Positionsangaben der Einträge
· · · ·
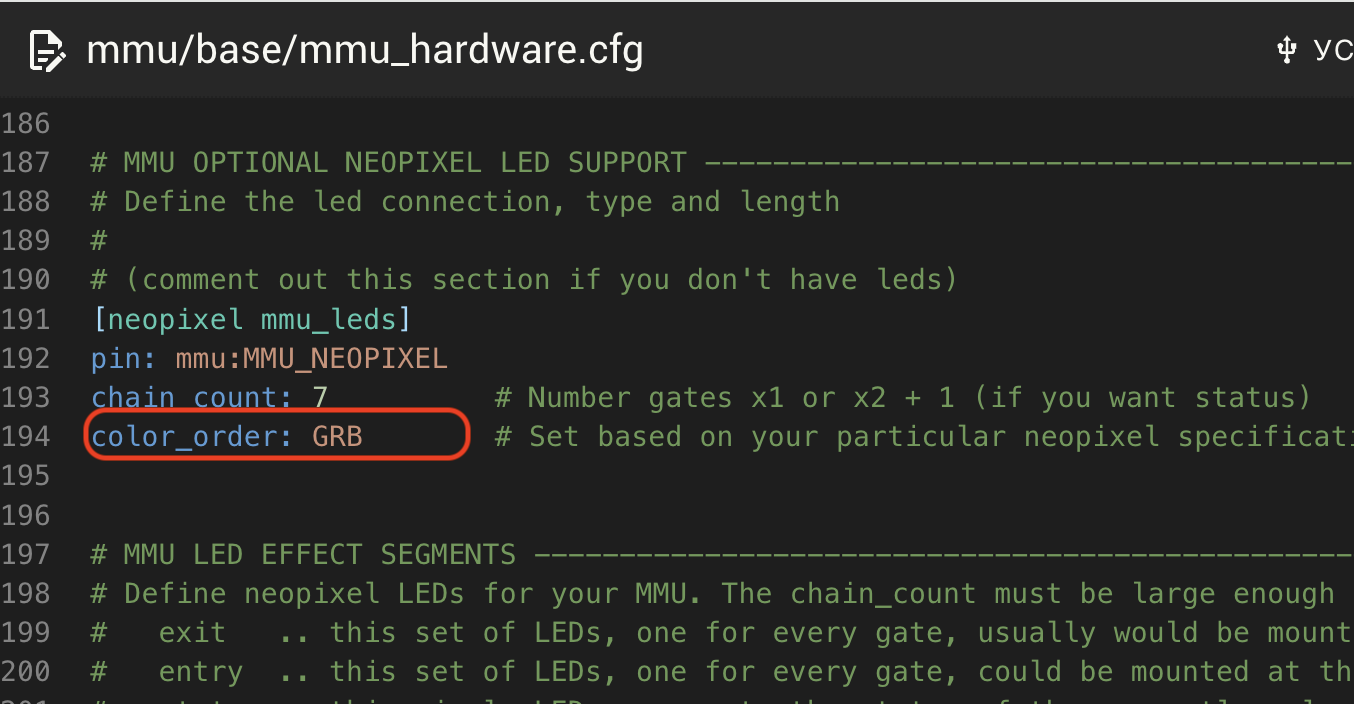
Task: Click line number 186 in the gutter
Action: coord(25,124)
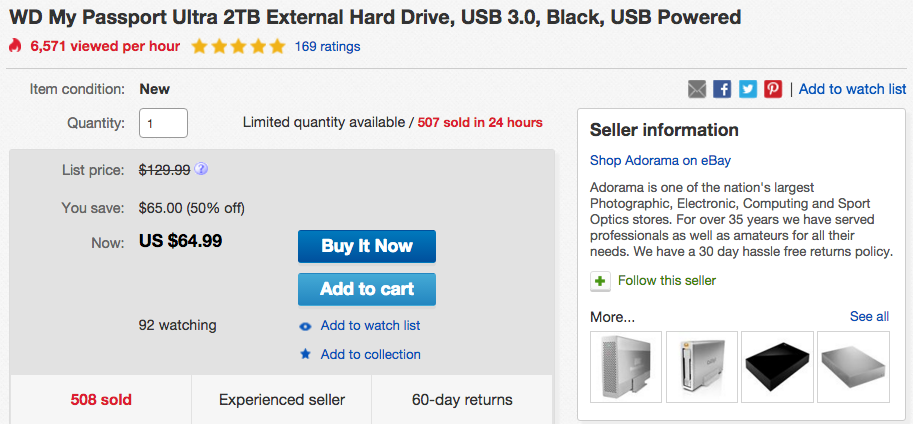Image resolution: width=913 pixels, height=424 pixels.
Task: Click See all seller items link
Action: point(869,317)
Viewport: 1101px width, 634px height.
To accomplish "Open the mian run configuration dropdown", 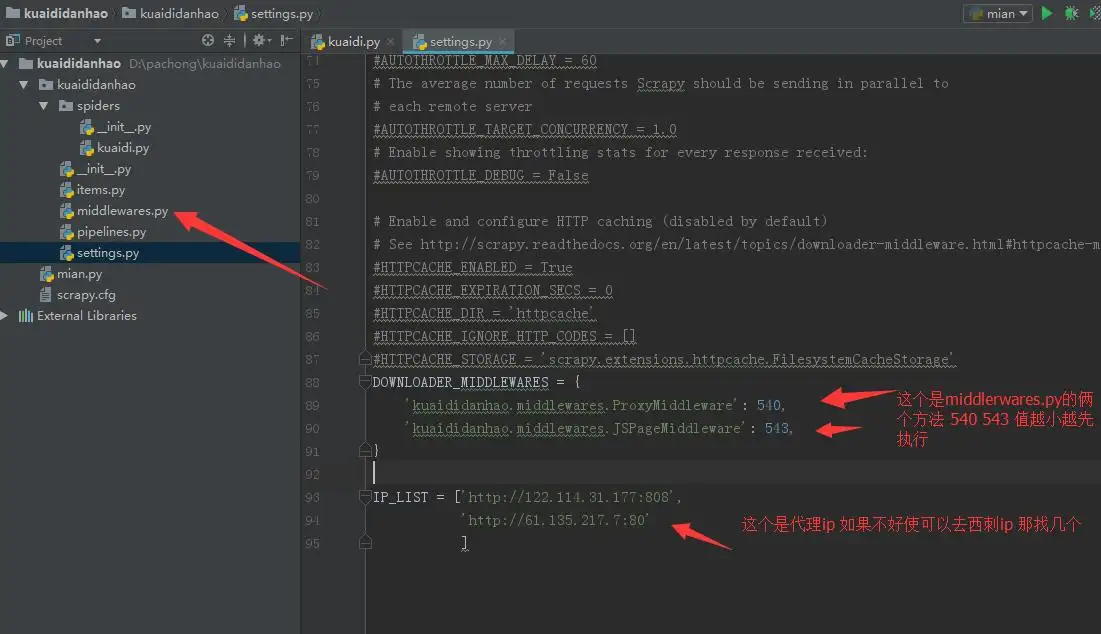I will pyautogui.click(x=997, y=14).
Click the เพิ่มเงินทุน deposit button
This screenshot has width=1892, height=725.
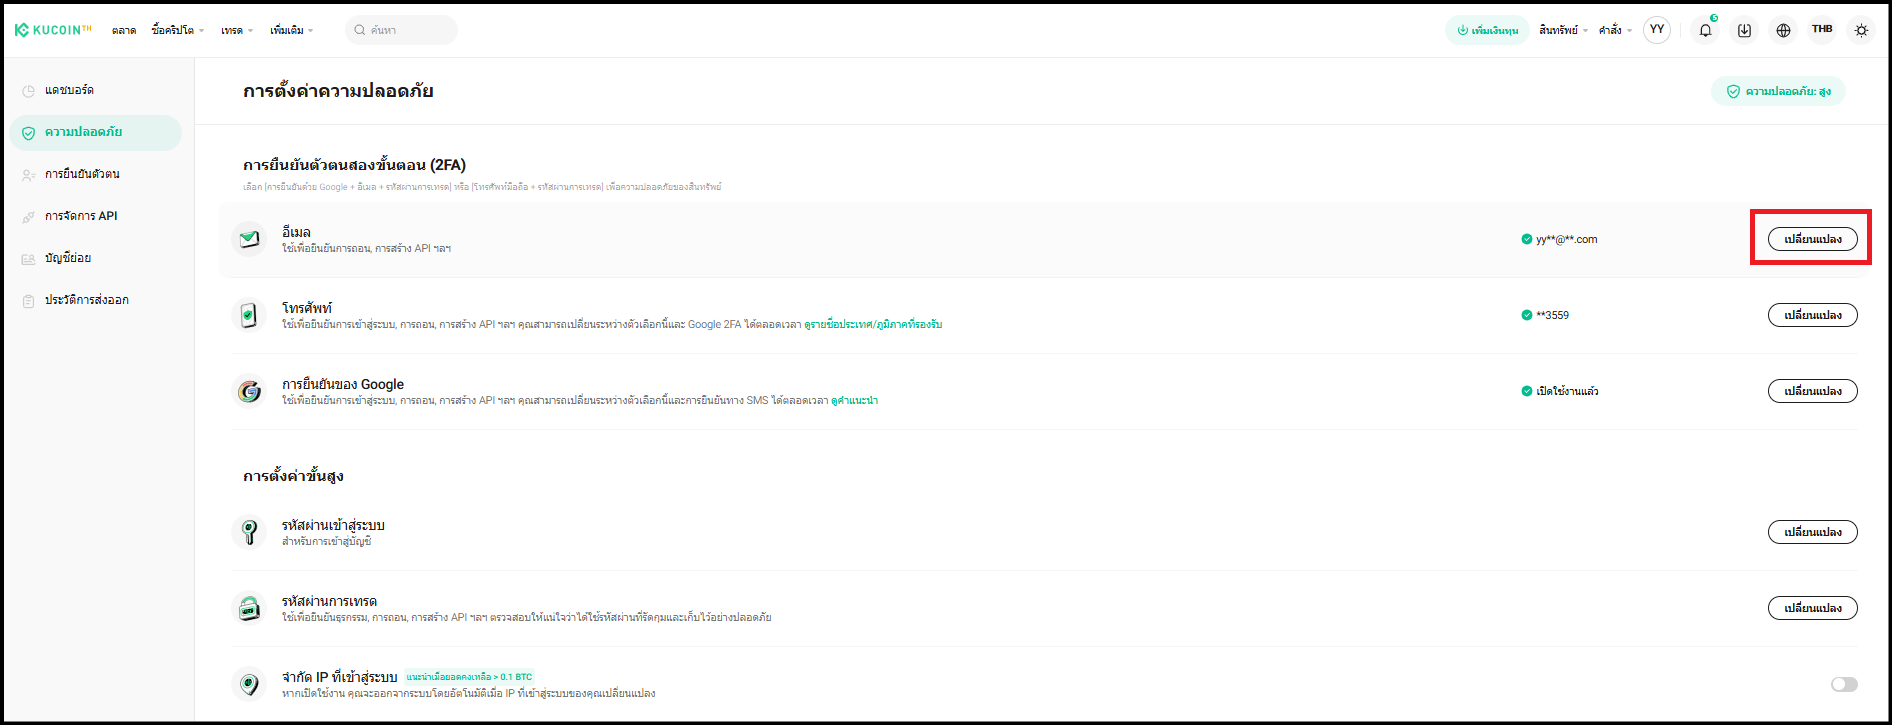point(1487,30)
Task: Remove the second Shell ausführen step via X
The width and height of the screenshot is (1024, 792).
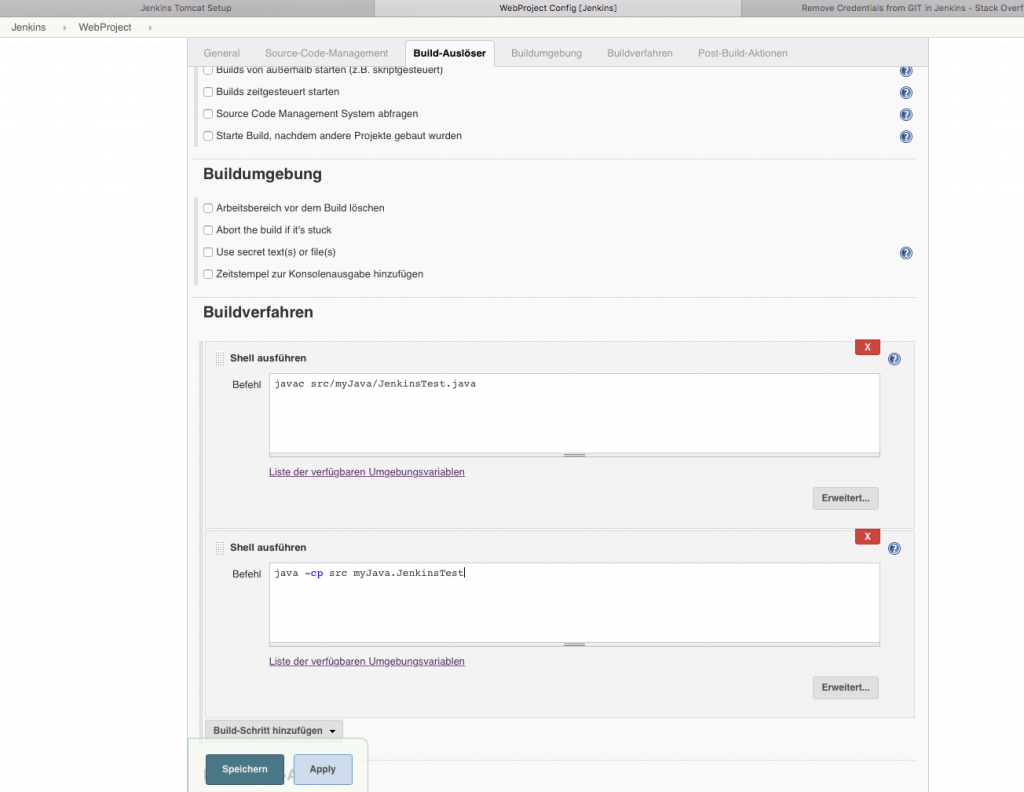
· · · ·
ZIEL DER ÜBUNG: Schreiben Sie die Zeilen der Auflistung wortgetreu ab, beginnend mit der Zeile, die „Click the เพิ่มเงินทุน deposit button“ enthält, bis einschließlich zum Ende der Auflistung. Die Bilder lassen Sie in Ihrer Abschrift weg.

LÖSUNG DER ÜBUNG:
Click the เพิ่มเงินทุน deposit button
This screenshot has width=1892, height=725.
point(1487,30)
Task: Remove the second Shell ausführen step via X
The width and height of the screenshot is (1024, 792).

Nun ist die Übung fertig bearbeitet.